A segunda ideia que mantêm é que a economia americana será a mais afetada pelas tarifas de Trump. “Se forem aplicadas as tarifas da administração Trump, bem como qualquer retaliação dos parceiros comerciais dos EUA, isso levará a um choque de oferta nos Estados Unidos e um choque de demanda no resto do mundo. A gravidade desses choques dependerá do resultado das negociações comerciais em curso e dos desafios legais. No entanto, parece certo que as duas maiores economias do mundo, China e Estados Unidos, experimentarão um crescimento econômico inferior ao previsto no início do ano, e as consequências dessa situação serão sentidas em todo o planeta, independentemente dos acordos comerciais que forem alcançados”, acrescentam os especialistas da T. Rowe Price.

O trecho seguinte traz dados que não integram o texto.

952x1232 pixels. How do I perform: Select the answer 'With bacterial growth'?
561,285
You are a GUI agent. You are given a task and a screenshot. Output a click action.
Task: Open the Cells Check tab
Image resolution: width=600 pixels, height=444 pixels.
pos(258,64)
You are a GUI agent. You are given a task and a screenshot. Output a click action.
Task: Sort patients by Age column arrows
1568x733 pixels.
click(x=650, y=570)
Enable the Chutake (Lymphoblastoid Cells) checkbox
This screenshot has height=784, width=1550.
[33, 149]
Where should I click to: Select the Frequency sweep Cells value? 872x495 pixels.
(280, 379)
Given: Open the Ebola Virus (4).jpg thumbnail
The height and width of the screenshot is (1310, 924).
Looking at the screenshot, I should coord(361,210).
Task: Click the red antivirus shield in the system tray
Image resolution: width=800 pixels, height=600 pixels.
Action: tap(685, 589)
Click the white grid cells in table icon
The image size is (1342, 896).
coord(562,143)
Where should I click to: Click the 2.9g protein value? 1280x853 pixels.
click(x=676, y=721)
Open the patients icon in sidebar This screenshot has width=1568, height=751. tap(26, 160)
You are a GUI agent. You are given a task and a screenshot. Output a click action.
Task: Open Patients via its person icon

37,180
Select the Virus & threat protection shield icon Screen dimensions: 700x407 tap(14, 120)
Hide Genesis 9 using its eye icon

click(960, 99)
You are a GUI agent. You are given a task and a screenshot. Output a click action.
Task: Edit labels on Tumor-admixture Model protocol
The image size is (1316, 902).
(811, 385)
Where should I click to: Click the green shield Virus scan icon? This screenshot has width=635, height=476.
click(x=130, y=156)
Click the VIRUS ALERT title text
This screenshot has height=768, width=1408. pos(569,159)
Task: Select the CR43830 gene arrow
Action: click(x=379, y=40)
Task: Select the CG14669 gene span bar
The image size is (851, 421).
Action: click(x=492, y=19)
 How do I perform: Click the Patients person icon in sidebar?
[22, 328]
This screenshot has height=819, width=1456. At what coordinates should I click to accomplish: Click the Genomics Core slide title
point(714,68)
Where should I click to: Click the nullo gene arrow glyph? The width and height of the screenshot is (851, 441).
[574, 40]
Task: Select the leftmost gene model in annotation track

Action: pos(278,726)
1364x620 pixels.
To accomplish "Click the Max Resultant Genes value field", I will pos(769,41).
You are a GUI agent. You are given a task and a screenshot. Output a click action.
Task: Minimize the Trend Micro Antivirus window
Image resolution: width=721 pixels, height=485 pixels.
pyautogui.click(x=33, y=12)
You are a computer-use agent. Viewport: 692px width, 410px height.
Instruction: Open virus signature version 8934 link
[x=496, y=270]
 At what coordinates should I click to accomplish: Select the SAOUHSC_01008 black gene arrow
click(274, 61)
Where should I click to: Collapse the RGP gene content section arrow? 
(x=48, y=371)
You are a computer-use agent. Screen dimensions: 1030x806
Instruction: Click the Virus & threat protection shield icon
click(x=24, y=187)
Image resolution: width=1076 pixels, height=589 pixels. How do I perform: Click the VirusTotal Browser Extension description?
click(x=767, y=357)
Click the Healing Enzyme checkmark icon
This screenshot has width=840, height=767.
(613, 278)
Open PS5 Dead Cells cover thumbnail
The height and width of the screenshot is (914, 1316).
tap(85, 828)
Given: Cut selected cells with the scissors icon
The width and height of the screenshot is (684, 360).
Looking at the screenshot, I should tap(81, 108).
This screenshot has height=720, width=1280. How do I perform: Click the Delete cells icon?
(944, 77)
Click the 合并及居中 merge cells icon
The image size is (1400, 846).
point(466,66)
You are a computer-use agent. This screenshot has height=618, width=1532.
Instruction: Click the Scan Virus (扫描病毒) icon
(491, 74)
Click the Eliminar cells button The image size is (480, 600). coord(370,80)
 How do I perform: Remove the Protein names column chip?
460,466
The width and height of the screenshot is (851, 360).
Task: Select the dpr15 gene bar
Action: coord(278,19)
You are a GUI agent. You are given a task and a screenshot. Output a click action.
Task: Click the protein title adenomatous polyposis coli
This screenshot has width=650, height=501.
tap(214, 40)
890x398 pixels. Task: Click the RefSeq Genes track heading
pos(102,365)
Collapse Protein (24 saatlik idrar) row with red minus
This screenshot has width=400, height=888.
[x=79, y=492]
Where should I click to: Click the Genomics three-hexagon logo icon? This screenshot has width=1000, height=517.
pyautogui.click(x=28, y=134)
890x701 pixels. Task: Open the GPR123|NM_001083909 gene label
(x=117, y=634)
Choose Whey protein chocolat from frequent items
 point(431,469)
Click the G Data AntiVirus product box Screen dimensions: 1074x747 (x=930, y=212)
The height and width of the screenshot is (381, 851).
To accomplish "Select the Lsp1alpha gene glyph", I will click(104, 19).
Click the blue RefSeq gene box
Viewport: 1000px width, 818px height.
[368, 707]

Segundo sua visão, os Estados Unidos enfrentam riscos de queda em suas perspectivas de crescimento, mesmo que as tarifas recíprocas com a China e outros parceiros comerciais tenham sido suspensas. “As empresas enfrentam um aumento no custo dos bens, o que reduzirá as margens de lucro e pode obrigar algumas delas a reduzir os gastos em investimento. É provável que as tarifas sobre bens de consumo reduzam o poder aquisitivo real e freiem os gastos dos consumidores, que representam mais de 70% do PIB americano. Qualquer pressão adicional para baixo sobre o dólar americano pode ativar riscos de alta da inflação”, concluem da T. Rowe Price.